'Corte Suprema de Justicia—Sala de da sacian C-SC-057/1918 ADJUDICACIÓN DE BIENES – Título Traslaticio de Dominio “La doctrina absoluta de que un título traslaticio de dominio no comprueba por sí sólo la propiedad mientras no se complemente con aquellos de que fue derivado, la tiene condenada la Corte en repetidas decisiones, en las cuales ha sentado al respecto la doctrina limitada de que es preciso comprobar la concatenación con el dominio de los causantes sólo en el caso de que a un título aducido se oponga otro anterior o una posesión antelada también”.
“Es cierto que la Corte tiene establecida la jurisprudencia de que la adjudicación de bienes, en juicio de sucesión, no es por sí sola un título que acredite el dominio, más esta doctrina debe entenderse respecto de terceros y no con relación a los copartícipes de una herencia, todos los cuales tienen y han reconocido por el hecho mismo de la partición legal, un título originario común”.

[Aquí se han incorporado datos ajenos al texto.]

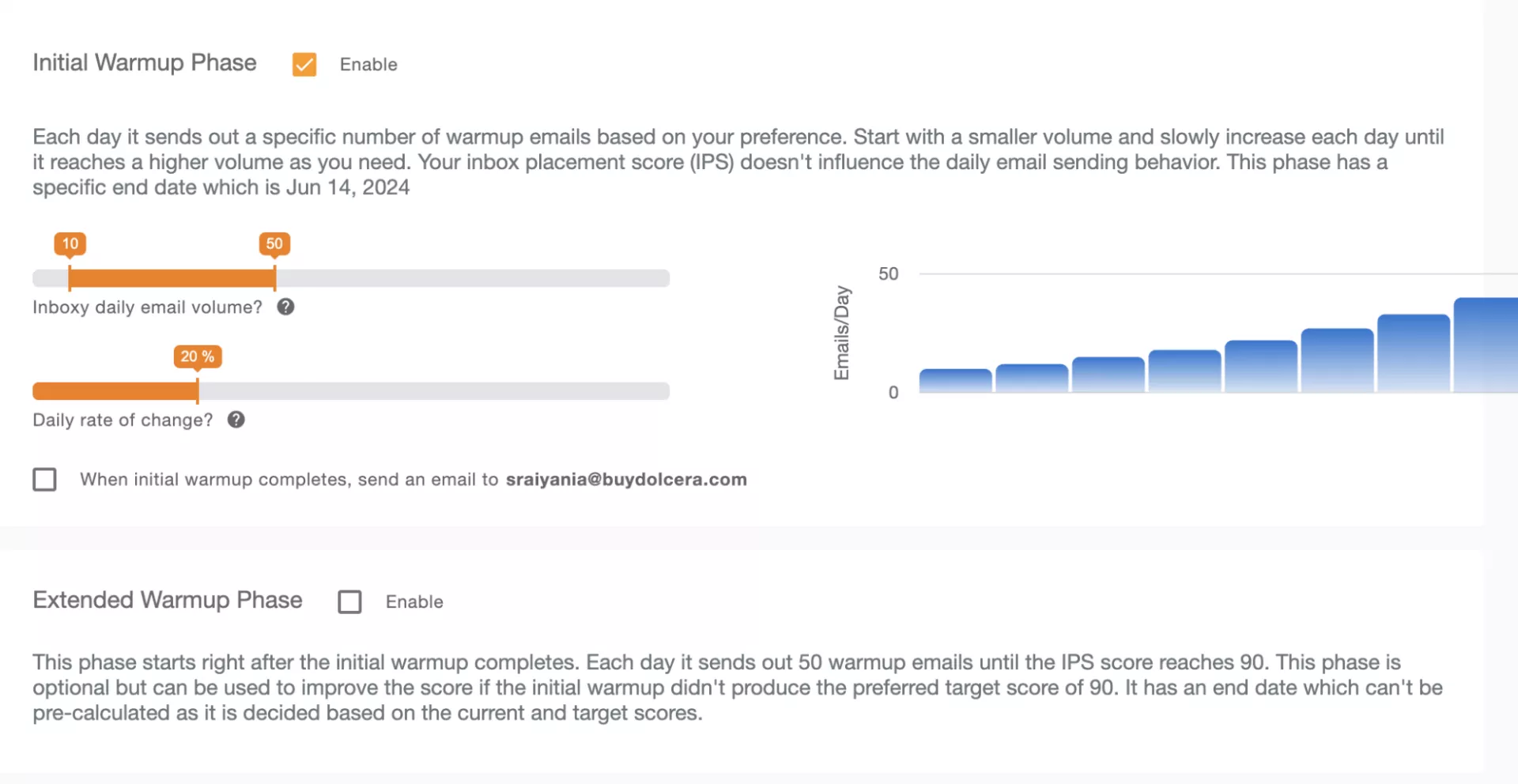
Task: Click the minimum volume slider handle at 10
Action: click(70, 277)
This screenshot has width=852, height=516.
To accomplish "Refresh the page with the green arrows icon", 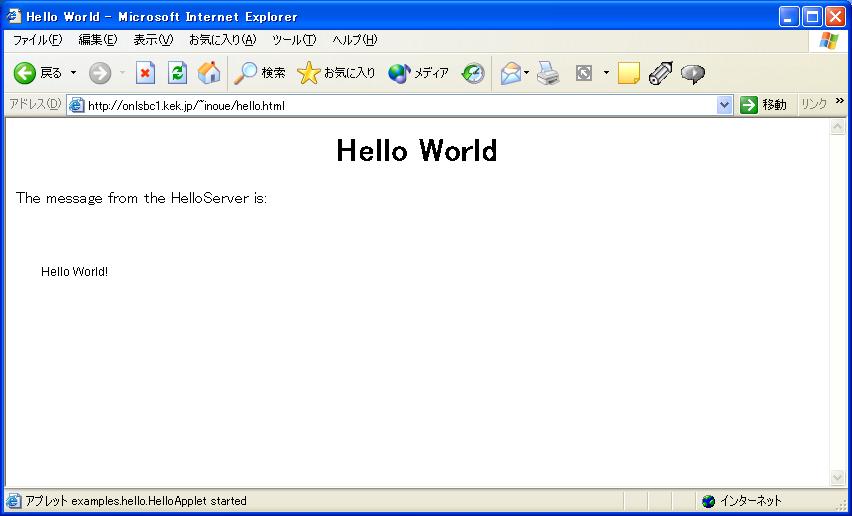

Demandante: Francisco Montenegro Demandado: Dionisio Castañeda, Antonio Bermúdez, Celedonio Ramos, Florentino Moreno, Jesús Pineda, Gabriel León Magistrado Ponente: Dr. Juan N. Méndez Corte Suprema de Justicia - Sala de Casación Civil. Bogotá, treinta y uno (31) de octubre de 1918. SENTENCIA Vistos: Francisco Montenegro, por medio de apoderado, entabló demanda ante el Juez del Circuito de Chocontá contra Dionisio Castañeda, Antonio Bermúdez, Celedonio Ramos, Florentino Moreno, Jesús Pineda y Gabriel León, representado por Aniceto León, a fin de que se sentenciase. 1. ° Que el demandante es dueño de dos terrenos situados en la vereda de Madrid jurisdicción del Municipio de Manta, marcados por los siguientes linderos: El primero: “por el pie, desde un mojón de piedra clavado enfrente de un cabagui, sigue por matas de fique y árboles a dar a un árbol guamo coposo, y sigue en línea recta a un mojón clavado al otro lado de un chorro, separando propiedades de herederos de Francisco Castañeda; por un costado, de este mojón, por el chorro arriba, a otro mojón clavado arriba de un camino desecho; de éste signe a una cuchilla, sigue toda ésta arriba a otra cuchilla alta, atraviesa una rastra, y sigue a un mojón clavado en un alto, separando terreno del señor General Daniel Aldana; por el otro costado, del mojón últimamente nombrado, a un zanjón donde está un helecho, de éste sigue a un mojón clavado a la orilla de una rastra, lindando con tierras de Ramón Gómez; sigue por la rastra abajo a un mojón clavado donde sube un camino desecho y sigue por el camino a otro mojón clavado en una falda; y de éste sigue en línea recta, al mojón, primer lindero”.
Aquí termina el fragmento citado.